Muti tra i ragazzi di Nisida
«’0 sole mio, cantate con me»
– di Donatella Longobardi | 20 gennaio 2020
L’INCONTRO
Quando i musicisti della Chicago Symphony Orchestra intonano «’O sole mio», un sorriso attraversa i volti dei ragazzi dell’istituto di Nisida. Qualcuno azzarda a cantare una strofa. È felice Riccardo Muti. Fioccano gli applausi dei giovani reclusi, dei docenti, degli ospiti invitati alla speciale matinée mentre su una terrazza affacciata sul panorama di Posillipo, di Procida e di Ischia, il sole evocato dalla canzone riscalda tutti. «E ora possiamo chiedere che questi musicisti diventino cittadini onorari di Napoli», suggerisce il maestro tornato nel carcere minorile napoletano – a poco più di un anno dalla sua ultima visita – in occasione del suo concerto al San Carlo con la prestigiosa compagine americana, in tournée in Europa.
LA PROMESSA
«Avevo promesso di tornare ed eccomi», dice cercando volti noti tra i ragazzi. Giovanni non c’è, da qualche mese è fuori. C’è Ciro, però. Il maestro Io riconosce: «Ma hai cambiato taglio di capelli». Lui annuisce, i loro sguardi si incrociano in un gesto d’intesa. Arriva Valentina. Lei, dopo quell’incontro con il musicista napoletano nel novembre del 2018 ha scritto dei versi. S’intitolano «A Riccardo Muti, ospite di Nisida» e ora sono stampati in un libro curato da Maria Franco che raccoglie le opere delle ragazze realizzate durante l’esperienza nel penitenziario nell’ambito di un progetto dedicato alla scrittura. «I tuoi occhi cristallini/ sfiorano la mia luce che non perdeva/ neanche per un attimo/ l’onda di quei tasti bui ma luminosi». Valentina aveva ascoltato il maestro suonare al pianoforte e aveva sentito l’esigenza di scrivere. Ma ieri Muti non ha suonato.
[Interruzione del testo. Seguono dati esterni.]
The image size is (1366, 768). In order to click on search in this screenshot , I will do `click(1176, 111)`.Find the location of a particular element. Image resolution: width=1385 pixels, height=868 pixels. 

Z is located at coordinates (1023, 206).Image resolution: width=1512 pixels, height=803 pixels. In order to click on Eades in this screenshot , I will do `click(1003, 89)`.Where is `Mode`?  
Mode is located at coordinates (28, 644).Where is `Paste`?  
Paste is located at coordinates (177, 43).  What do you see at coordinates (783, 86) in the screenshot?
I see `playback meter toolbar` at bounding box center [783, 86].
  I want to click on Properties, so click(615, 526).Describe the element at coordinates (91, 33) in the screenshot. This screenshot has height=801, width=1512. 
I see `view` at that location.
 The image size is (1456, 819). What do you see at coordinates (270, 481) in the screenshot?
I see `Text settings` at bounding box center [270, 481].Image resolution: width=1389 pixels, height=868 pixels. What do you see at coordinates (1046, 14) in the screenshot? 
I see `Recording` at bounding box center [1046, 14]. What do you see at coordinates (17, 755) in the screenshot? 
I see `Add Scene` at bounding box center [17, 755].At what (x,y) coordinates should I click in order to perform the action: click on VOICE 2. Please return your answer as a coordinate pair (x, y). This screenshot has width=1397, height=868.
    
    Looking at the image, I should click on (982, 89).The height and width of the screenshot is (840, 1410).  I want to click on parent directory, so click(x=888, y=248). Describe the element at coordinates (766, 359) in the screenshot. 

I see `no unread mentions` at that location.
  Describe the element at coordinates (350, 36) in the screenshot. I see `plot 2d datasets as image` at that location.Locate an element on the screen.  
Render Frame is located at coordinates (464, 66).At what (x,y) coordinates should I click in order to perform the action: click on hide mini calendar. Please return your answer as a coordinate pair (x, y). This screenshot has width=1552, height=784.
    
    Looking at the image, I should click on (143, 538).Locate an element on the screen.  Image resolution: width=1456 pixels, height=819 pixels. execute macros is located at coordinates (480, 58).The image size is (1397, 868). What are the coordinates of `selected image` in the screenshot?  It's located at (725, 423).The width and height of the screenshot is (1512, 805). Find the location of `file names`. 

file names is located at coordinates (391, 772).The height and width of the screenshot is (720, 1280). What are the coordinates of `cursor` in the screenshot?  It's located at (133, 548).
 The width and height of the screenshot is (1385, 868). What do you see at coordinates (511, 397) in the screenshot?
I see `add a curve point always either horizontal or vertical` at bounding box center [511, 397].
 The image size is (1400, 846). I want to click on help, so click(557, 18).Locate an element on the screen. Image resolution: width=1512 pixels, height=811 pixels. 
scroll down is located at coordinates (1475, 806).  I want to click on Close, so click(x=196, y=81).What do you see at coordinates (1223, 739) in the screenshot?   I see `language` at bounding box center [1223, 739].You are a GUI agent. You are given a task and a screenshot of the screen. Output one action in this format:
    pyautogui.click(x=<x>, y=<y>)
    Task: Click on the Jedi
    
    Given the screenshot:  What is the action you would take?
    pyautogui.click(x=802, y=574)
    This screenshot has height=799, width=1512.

Ha accompagnato sull’isolotto tre star della Chicago: Jennifer Gunn (flauto e ottavino), Charles Vernon (trombone), Gene Pokorny (basso tuba). «Nei loro strumenti sono i migliori al mondo, non ho portato schifezze e caccavelle, li ricorderete per tutta la vita», spiega senza lesinare battute in dialetto e raccontare di aver chiesto a «chi sta lassù» dopo aver visto la pioggia di sabato di avere per la mattinata di domenica una bella giornata di sole da mostrare agli ospiti americani. «Suonano strumenti uno diversissimo dall’altro che raramente si ascoltano da soli o in questa formazione, ma sono strumenti estremamente espressivi, gravi o acuti, ‘o ‘ruosso e ‘o piccirillo. Quindi in grado di suscitare emozioni, che è il motivo per il quale siamo qui».
I MUSICISTI
Poi presenta i singoli brani, corre tra i leggii per mantenere i fogli degli spartiti sollevati dal vento. In tre, in coppie o soli, i musicisti eseguono un breve concerto, da «Oculus non vidit» di Carlo Santino a Bach, il concerto per due violini arrangiato per ottavino e tuba. Quindi jazz, «I’m getting sentimental over you» scritto da Bassman per Tommy Dorsey e un po’ di Ottocento, «Sonata for Piccolo» di Rabboni e una selezione di musiche da film che divertono con il loro incedere sonoro scandito dalla enorme tuba di ottone portata in giro come un trofeo. Tutti applaudono, i ragazzi sembrano travolti da tanta attenzione e, alla fine, incontrano Muti per un brindisi privato, dopo aver preparato per lui pizze e dolci, ricevendone in cambio sorrisi (il maestro si è divertito anche a trasformarsi in pizzaiolo e a infornare una Margherita) e complimenti. Occasione per parlarsi senza barriere, chiedere magari perché il proprio processo ritarda, raccontare di chi si è lasciato a casa o semplicemente per salutare il maestro, sempre più entusiasta dal lavoro che si fa per recuperarli e riportarli, una volta fuori, ad una vita «normale». Certo che appena sarà di nuovo a Napoli sarà ancora con loro.